Thursday, August 9, 2018

Truth and the Truth

William James:
What hardens the heart of everyone I approach with the view of truth sketched in my last lecture is that typical idol of the tribe, the notion of the Truth, conceived as the one answer, determinate and complete, to the one fixed enigma which the world is believed to propound. For popular tradition, it is all the better if the answer be oracular, so as itself to awaken wonder as an enigma of the second order, veiling rather than revealing what its profundities are supposed to contain. All the great single-word answers to the world's riddle, such as God, the One, Reason, Law, Spirit, Matter, Nature, Polarity, the Dialectic Process, the Idea, the Self, the Oversoul, draw the admiration that men have lavished on them from this oracular rule. By amateurs in philosophy and professionals alike, the universe is represented as a queer sort of petrified sphinx whose appeal to man consists in a monotonous challenge to his divining powers. The Truth: what a perfect idol of the rationalistic mind! I read in an old letter - from a gifted friend who died too young - these words: "In everything, in science, art, morals and religion, there must be one system that is right and every other wrong." How characteristic of the enthusiasm of a certain stage of youth! At twenty-one we rise to such a challenge and expect to find the system.

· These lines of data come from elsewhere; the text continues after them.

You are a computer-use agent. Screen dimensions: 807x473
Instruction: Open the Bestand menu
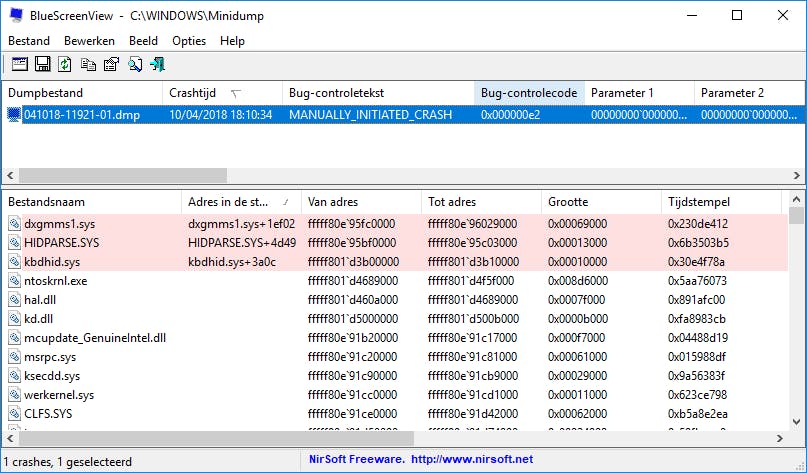click(x=29, y=41)
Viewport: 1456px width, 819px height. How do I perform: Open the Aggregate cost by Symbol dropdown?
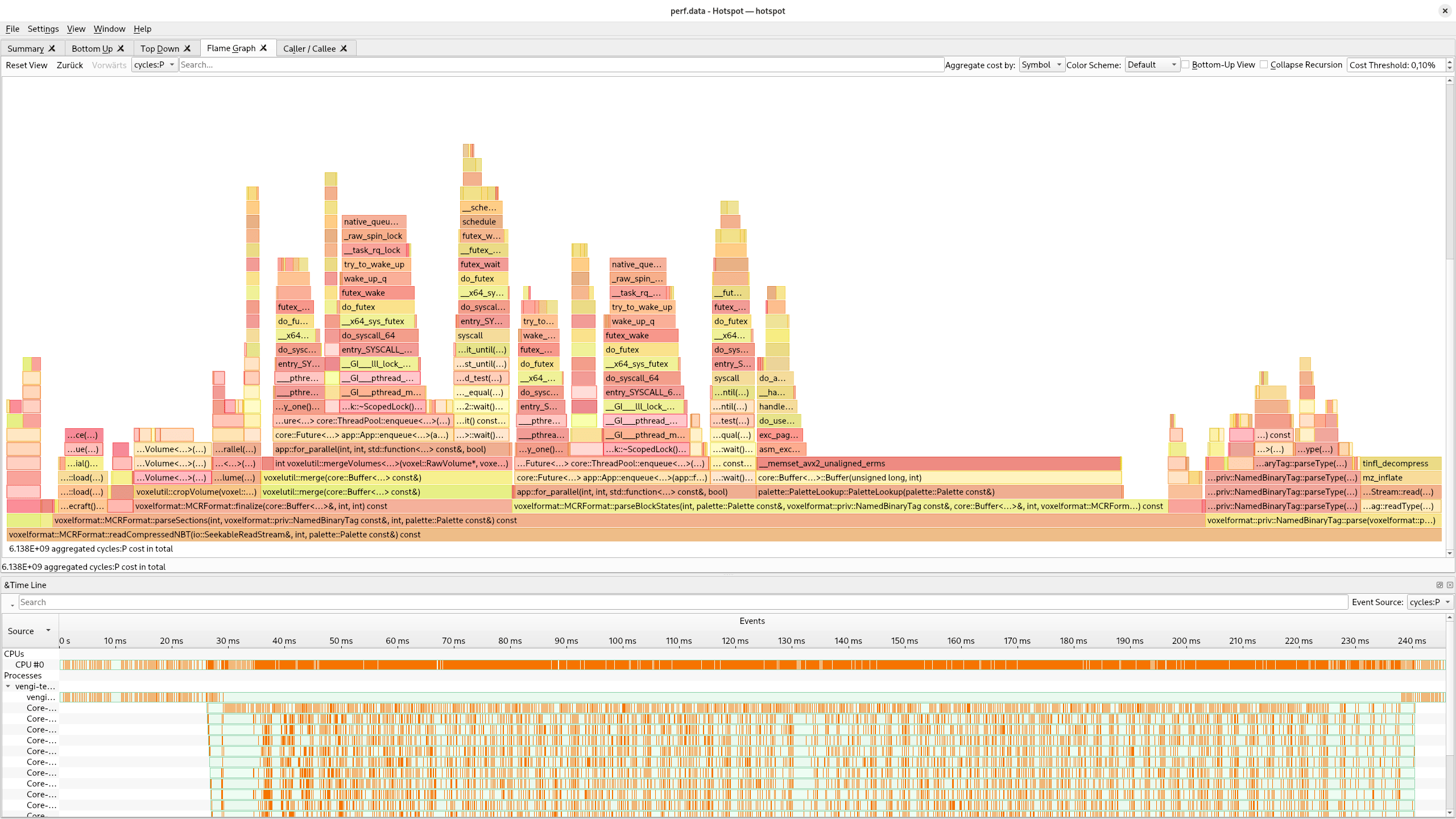click(1041, 65)
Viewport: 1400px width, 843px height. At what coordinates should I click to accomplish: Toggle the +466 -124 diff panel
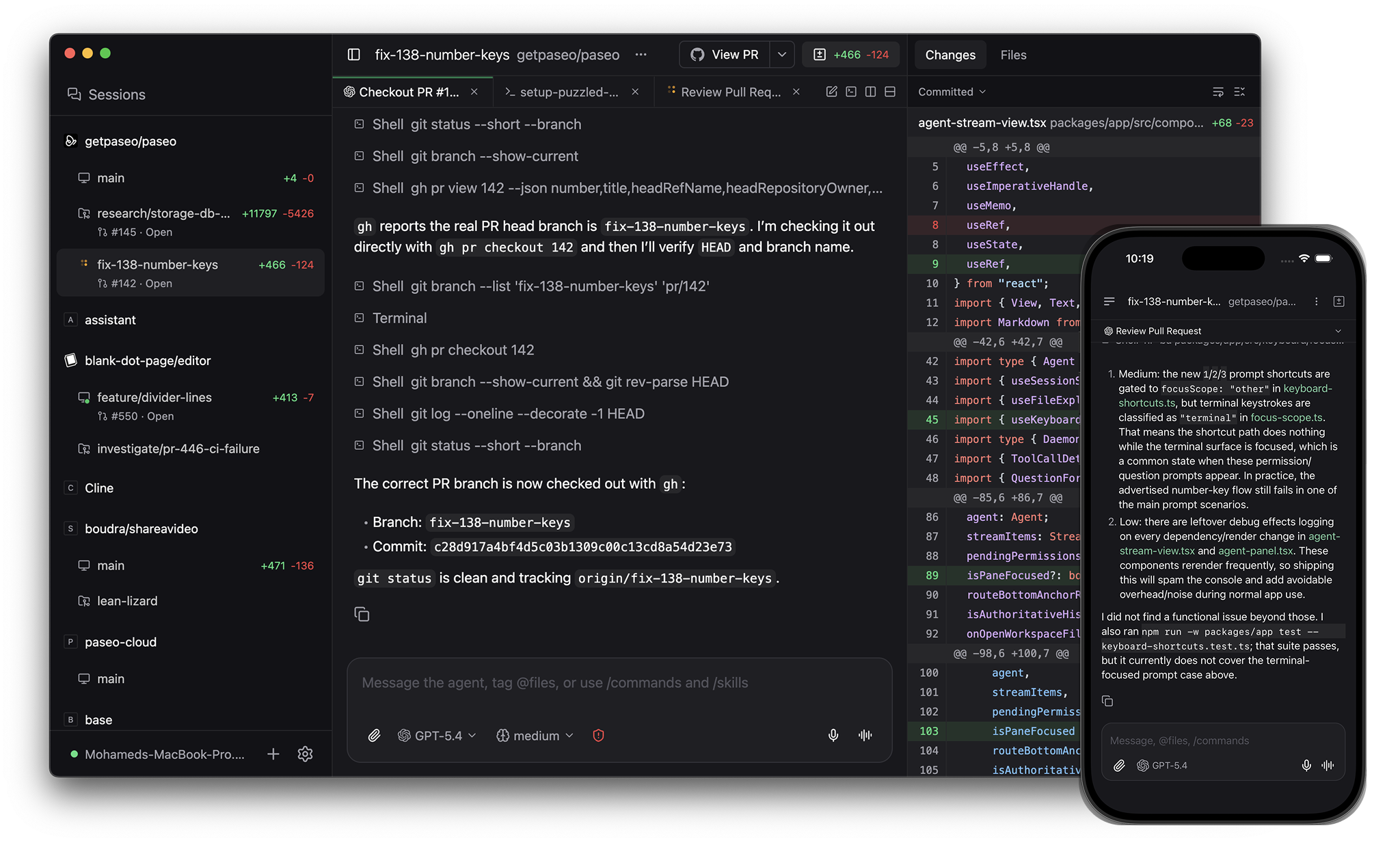850,55
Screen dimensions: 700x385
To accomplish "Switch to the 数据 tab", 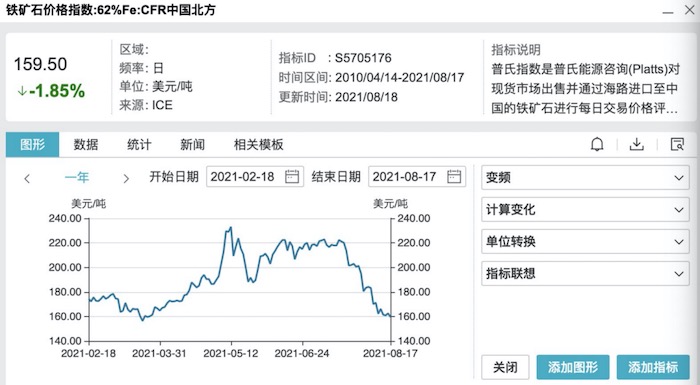I will click(86, 144).
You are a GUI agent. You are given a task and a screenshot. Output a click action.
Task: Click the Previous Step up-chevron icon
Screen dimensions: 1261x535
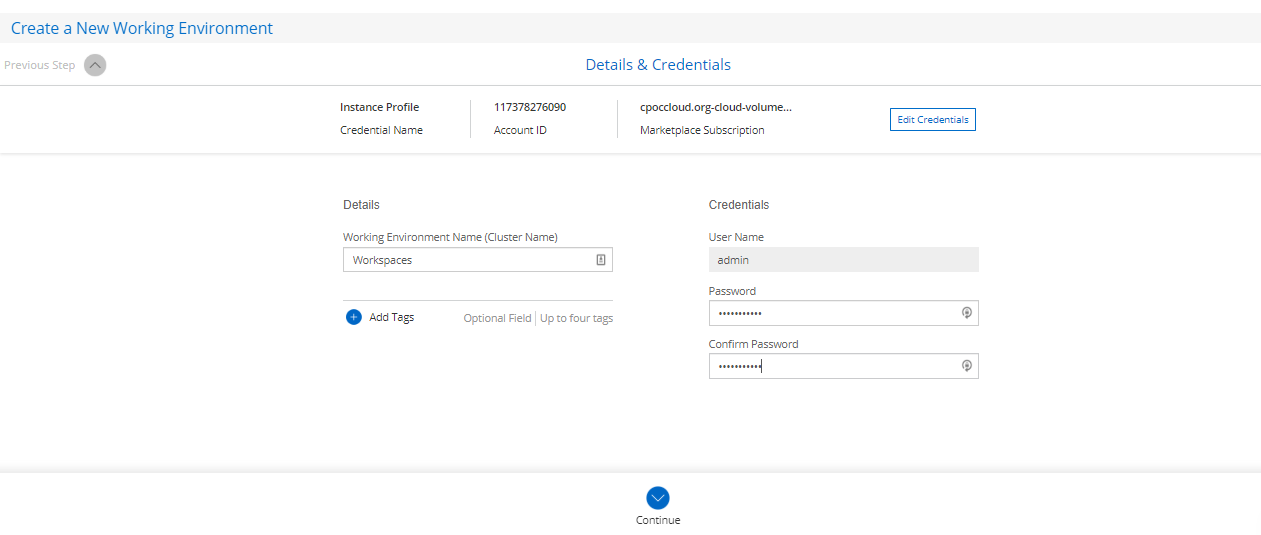[x=95, y=65]
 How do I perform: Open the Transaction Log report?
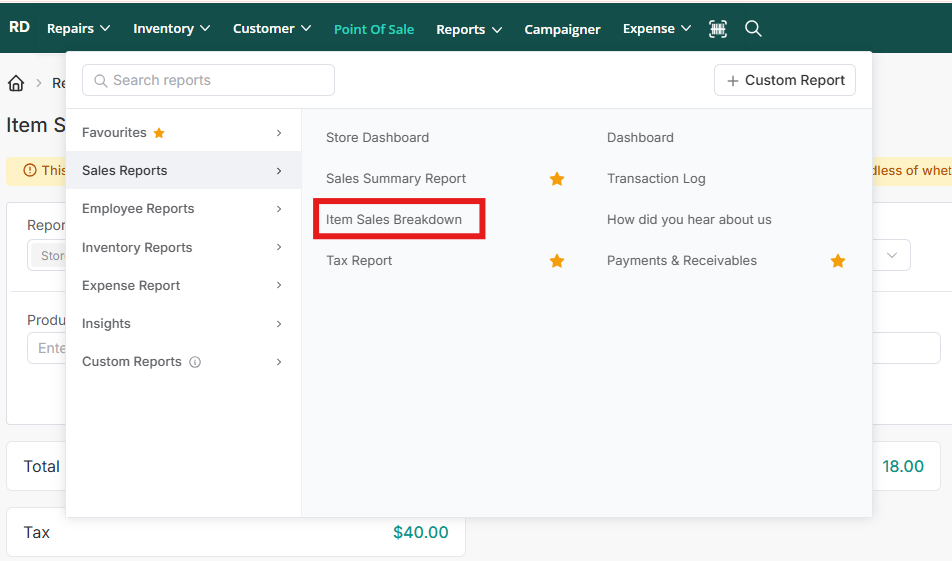coord(656,178)
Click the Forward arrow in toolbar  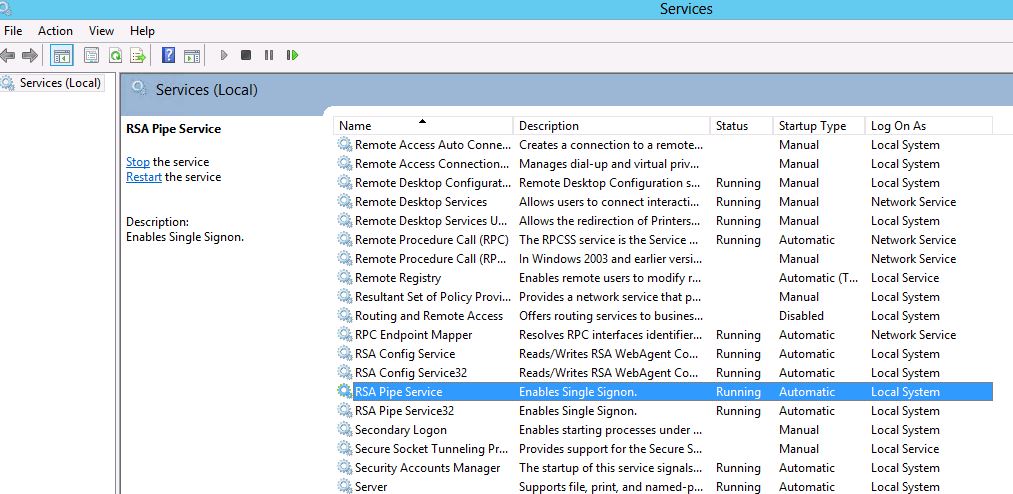[30, 56]
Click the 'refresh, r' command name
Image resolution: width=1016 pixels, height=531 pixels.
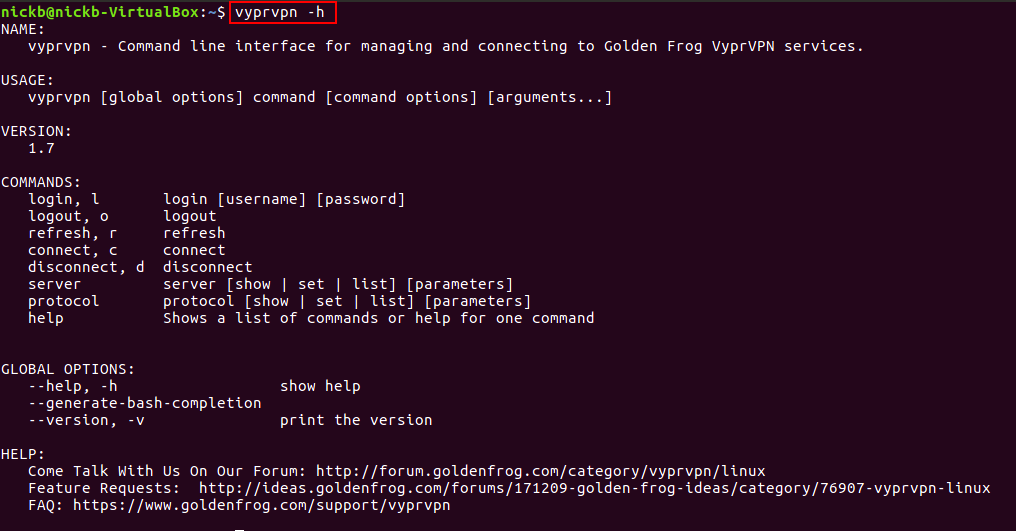click(x=73, y=233)
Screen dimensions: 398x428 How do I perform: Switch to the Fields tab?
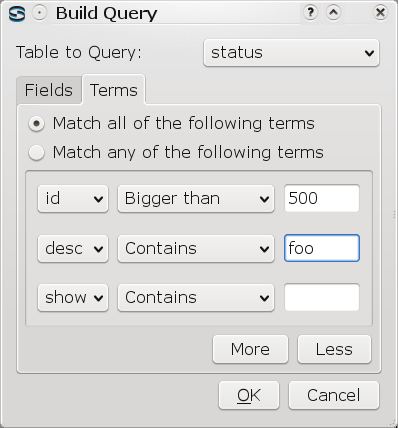point(49,90)
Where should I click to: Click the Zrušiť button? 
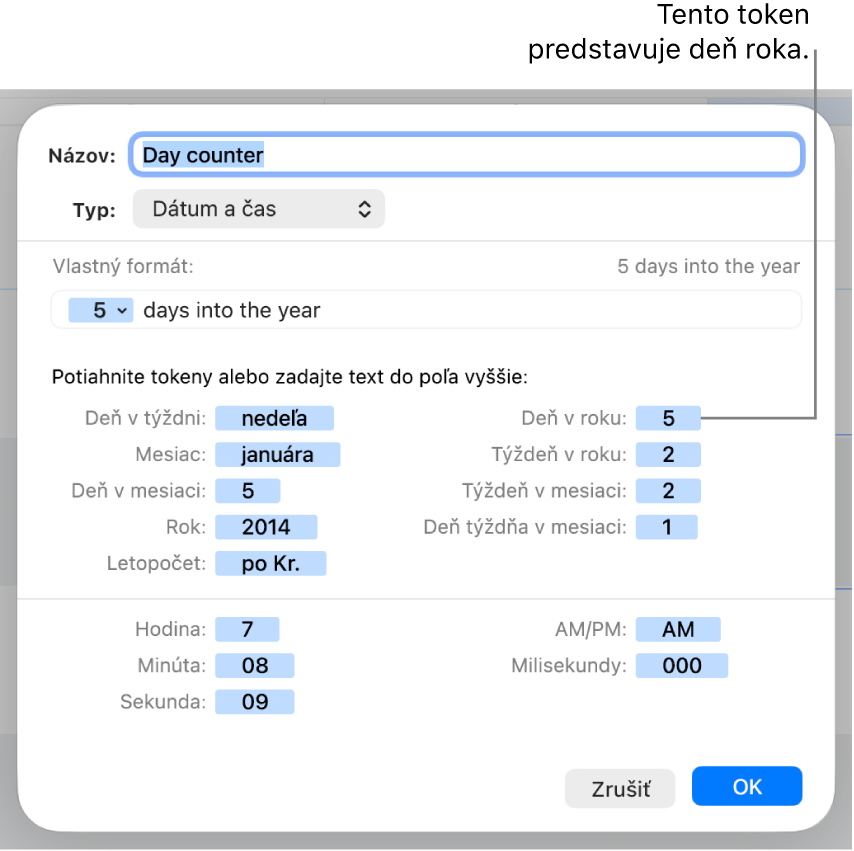(x=620, y=788)
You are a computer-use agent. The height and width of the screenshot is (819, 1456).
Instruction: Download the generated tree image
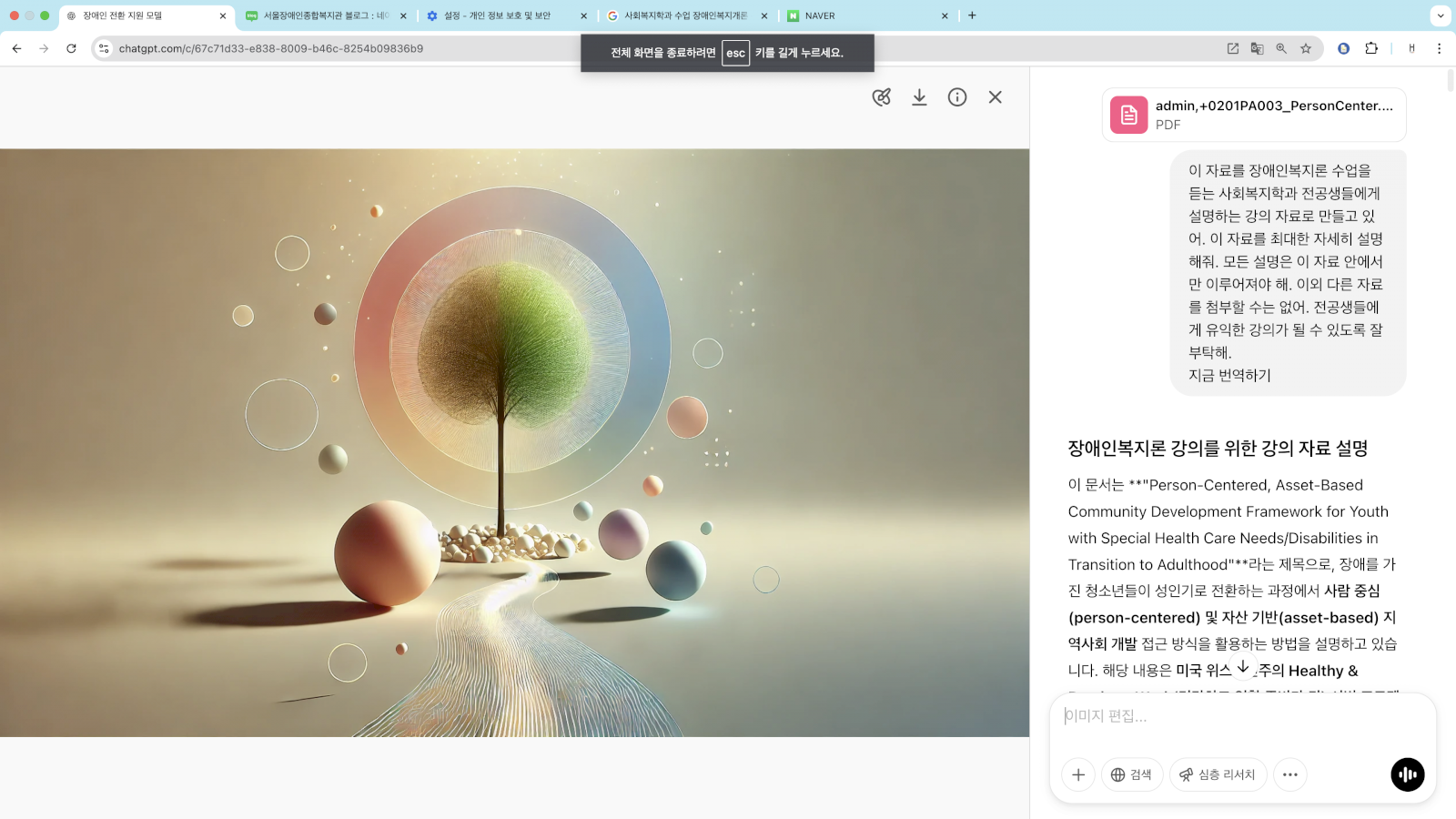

It never occurs to most of us even later that the question 'what is the truth?' is no real question (being irrelative to all conditions) and that the whole notion of the truth is an abstraction from the fact of truth in the plural, a mere useful summarizing phrase like the Latin Language or the Law.
Pragmatism, Lecture 7: Pragmatism and Humanism

1 comment:

G. Verloren said...

Seems like a somewhat wordy and dense way of saying there is no single Truth, and those who insist there must be are narrow minded and deluding themselves.

Or to quote a very small snippet of a larger quote by Carl Sagan: " if there's only one human nature!"